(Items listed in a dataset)
◆ ◆ ◆
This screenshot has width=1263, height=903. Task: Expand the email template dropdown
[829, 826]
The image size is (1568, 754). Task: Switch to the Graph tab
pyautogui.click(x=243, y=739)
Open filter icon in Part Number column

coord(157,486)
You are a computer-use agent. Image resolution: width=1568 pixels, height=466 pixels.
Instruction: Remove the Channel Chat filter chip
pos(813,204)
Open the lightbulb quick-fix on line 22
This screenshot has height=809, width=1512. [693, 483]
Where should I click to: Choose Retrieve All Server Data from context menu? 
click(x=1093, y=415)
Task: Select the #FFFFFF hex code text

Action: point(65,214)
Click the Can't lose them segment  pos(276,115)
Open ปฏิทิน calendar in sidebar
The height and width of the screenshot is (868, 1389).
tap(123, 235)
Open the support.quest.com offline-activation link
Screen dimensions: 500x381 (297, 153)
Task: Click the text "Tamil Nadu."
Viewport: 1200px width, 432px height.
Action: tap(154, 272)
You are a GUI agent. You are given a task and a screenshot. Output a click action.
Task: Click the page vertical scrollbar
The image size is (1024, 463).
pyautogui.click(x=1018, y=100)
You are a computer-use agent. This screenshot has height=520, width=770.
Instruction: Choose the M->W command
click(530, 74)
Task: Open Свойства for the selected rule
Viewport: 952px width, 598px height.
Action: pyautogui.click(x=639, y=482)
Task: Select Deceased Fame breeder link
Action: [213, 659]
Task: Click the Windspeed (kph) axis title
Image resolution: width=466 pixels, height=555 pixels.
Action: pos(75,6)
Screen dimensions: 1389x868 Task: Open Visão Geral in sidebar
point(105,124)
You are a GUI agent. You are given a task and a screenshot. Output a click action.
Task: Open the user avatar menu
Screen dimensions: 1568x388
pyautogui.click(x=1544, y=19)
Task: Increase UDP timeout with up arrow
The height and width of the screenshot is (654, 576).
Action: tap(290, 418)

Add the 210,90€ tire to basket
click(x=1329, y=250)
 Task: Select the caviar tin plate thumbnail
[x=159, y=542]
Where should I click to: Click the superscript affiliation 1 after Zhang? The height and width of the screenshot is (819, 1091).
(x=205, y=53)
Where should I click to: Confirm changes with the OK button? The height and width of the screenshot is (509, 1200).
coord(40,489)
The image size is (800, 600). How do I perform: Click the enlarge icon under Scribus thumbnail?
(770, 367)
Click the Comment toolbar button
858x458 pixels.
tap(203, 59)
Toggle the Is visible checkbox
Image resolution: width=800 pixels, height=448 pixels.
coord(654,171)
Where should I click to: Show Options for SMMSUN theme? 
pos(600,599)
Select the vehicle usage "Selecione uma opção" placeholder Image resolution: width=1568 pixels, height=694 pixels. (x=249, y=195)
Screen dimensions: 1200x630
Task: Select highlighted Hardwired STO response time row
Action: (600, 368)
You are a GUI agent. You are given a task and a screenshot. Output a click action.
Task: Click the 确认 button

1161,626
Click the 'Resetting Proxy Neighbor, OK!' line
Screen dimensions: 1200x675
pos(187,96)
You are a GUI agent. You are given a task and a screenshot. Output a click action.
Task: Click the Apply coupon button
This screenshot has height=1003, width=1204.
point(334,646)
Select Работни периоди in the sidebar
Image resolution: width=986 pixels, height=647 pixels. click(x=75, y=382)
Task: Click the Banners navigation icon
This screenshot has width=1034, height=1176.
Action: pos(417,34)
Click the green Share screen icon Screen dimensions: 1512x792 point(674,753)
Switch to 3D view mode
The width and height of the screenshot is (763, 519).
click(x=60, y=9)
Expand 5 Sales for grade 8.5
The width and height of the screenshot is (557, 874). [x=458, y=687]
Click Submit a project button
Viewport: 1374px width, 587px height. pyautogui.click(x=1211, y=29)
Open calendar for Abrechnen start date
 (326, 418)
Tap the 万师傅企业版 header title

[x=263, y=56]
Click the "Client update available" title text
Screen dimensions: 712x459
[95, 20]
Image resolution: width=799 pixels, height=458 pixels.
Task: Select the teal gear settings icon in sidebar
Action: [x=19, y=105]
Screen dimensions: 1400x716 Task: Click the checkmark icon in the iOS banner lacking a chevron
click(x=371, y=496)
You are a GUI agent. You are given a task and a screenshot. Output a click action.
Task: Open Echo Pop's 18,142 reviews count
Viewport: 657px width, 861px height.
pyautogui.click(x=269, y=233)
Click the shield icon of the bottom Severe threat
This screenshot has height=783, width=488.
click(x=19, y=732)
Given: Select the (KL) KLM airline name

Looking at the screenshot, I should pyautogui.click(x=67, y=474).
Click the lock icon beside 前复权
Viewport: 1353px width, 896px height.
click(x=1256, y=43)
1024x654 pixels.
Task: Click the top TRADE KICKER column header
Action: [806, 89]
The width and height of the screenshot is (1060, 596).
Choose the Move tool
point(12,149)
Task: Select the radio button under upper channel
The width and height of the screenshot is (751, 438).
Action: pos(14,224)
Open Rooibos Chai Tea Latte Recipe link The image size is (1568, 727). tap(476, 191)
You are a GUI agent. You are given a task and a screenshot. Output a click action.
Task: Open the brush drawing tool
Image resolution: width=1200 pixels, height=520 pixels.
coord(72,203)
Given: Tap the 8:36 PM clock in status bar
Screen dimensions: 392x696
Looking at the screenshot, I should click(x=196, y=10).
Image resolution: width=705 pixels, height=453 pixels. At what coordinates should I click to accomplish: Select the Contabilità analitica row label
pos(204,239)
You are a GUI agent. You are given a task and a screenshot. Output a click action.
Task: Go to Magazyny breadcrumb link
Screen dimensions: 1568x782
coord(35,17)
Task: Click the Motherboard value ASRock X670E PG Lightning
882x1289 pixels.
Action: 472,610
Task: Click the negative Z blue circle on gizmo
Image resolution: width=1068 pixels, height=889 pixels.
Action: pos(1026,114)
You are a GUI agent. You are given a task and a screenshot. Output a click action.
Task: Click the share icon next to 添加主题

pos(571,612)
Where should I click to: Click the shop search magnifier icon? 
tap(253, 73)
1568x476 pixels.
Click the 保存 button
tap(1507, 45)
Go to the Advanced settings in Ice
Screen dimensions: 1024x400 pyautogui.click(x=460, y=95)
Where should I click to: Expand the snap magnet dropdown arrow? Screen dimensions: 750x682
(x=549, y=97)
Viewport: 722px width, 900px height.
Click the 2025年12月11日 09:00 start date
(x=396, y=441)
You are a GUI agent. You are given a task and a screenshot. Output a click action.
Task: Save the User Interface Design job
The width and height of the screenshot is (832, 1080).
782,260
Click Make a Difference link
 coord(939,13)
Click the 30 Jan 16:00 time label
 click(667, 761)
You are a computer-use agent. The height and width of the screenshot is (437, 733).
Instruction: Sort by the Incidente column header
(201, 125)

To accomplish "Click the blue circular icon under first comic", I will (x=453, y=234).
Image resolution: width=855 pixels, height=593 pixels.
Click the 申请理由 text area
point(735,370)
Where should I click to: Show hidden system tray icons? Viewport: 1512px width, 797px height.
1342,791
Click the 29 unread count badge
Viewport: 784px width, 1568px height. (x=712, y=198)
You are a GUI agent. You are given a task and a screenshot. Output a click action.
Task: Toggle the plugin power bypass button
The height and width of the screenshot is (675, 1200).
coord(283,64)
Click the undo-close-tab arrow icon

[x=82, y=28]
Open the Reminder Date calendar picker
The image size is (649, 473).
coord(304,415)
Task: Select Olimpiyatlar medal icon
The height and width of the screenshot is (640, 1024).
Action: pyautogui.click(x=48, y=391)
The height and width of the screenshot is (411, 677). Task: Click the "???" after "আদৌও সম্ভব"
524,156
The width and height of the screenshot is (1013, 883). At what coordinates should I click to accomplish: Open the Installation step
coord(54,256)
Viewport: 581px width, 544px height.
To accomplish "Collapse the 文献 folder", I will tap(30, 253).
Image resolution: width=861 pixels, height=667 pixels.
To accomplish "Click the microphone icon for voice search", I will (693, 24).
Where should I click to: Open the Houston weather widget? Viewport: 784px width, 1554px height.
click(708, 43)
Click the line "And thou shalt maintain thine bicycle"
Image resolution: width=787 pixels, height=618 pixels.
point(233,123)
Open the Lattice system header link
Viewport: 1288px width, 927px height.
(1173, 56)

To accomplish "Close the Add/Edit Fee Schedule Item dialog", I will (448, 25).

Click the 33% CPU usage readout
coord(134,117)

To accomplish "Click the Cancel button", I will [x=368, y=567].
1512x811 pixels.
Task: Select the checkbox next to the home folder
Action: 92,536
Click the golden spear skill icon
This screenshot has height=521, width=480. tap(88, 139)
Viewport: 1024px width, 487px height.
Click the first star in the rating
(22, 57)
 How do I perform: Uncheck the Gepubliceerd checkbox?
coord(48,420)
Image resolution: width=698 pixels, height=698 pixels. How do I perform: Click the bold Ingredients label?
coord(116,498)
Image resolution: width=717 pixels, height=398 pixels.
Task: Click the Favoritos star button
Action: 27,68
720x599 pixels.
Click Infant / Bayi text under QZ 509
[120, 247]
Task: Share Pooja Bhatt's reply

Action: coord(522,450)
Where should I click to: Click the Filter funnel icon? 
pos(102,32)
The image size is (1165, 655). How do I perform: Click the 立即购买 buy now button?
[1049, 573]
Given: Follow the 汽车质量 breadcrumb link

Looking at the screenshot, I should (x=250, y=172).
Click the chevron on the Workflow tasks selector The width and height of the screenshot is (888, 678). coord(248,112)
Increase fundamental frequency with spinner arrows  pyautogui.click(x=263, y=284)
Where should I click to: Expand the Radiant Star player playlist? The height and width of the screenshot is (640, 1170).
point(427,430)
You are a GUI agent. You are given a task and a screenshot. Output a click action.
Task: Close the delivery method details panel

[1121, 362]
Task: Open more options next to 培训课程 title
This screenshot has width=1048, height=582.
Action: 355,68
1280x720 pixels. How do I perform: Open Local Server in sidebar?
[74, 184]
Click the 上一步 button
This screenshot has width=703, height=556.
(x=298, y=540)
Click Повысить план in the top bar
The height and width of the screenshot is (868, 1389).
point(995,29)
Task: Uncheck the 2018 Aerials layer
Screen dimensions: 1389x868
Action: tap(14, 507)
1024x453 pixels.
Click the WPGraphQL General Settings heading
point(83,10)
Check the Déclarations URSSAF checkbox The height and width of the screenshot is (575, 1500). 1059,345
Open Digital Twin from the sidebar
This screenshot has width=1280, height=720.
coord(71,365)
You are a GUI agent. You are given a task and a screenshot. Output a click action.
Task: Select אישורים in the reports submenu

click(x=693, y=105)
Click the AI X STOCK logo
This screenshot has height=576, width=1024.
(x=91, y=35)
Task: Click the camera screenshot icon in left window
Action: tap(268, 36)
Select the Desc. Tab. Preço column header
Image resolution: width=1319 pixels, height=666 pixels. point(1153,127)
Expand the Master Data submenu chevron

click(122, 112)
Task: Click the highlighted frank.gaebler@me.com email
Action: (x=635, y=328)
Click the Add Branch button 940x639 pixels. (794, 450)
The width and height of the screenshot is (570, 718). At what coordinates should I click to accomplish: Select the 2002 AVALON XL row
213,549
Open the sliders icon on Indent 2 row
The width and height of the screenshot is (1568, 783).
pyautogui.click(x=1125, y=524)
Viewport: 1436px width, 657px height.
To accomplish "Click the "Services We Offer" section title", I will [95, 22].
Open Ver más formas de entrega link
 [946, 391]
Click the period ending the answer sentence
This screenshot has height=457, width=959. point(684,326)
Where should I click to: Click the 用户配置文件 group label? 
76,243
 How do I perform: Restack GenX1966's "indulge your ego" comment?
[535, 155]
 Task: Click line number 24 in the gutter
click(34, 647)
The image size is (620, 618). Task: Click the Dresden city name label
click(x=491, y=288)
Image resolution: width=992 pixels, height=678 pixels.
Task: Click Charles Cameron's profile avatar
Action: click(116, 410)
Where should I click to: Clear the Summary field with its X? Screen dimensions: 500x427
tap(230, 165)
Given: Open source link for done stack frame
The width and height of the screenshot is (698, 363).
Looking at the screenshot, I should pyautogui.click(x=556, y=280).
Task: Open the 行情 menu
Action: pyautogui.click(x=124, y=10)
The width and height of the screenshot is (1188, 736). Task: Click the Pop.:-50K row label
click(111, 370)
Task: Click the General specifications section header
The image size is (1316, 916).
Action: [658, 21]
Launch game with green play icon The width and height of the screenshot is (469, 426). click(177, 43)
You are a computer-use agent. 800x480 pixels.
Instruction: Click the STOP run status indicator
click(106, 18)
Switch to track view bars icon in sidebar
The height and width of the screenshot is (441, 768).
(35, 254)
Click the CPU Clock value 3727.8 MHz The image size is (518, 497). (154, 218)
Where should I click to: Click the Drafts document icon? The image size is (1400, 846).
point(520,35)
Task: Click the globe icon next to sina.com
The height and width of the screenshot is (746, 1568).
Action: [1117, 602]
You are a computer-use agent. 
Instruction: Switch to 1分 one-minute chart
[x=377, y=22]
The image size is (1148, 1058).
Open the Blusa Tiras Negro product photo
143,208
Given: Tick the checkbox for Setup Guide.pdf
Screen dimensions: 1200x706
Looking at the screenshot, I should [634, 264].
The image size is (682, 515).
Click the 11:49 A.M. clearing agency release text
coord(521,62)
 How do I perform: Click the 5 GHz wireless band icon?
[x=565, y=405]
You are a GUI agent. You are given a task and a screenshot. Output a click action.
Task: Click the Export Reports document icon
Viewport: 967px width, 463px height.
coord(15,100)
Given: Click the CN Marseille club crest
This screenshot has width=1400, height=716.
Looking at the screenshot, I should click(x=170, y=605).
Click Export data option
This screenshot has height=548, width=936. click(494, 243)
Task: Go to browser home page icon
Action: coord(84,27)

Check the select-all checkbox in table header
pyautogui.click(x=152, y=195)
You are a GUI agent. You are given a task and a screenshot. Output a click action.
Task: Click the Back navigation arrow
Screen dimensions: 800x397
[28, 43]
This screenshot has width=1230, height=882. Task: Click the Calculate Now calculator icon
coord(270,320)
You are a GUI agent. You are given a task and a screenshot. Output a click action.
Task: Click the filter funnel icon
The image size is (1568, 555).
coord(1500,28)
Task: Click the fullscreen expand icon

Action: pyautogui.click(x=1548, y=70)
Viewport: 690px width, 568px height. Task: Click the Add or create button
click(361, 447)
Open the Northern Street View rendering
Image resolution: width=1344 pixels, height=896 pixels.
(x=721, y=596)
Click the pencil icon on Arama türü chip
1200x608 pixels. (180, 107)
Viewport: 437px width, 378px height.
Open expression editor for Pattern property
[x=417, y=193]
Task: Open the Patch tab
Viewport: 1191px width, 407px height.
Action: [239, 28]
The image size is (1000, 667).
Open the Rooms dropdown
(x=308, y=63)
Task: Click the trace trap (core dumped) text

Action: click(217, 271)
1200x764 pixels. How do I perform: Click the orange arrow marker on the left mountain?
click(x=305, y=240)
◆ ◆ ◆
■ Try it ■
Looking back over the data above, restate word for word the lines that begin at the line with "Task: Select Olimpiyatlar medal icon" and end at the line with "Click the line", inclusive.

■ Written answer ■
Task: Select Olimpiyatlar medal icon
The height and width of the screenshot is (640, 1024).
Action: pyautogui.click(x=48, y=391)
The height and width of the screenshot is (411, 677). Task: Click the "???" after "আদৌও সম্ভব"
524,156
The width and height of the screenshot is (1013, 883). At what coordinates should I click to accomplish: Open the Installation step
coord(54,256)
Viewport: 581px width, 544px height.
To accomplish "Collapse the 文献 folder", I will tap(30, 253).
Image resolution: width=861 pixels, height=667 pixels.
To accomplish "Click the microphone icon for voice search", I will (693, 24).
Where should I click to: Open the Houston weather widget? Viewport: 784px width, 1554px height.
click(708, 43)
Click the line "And thou shalt maintain thine bicycle"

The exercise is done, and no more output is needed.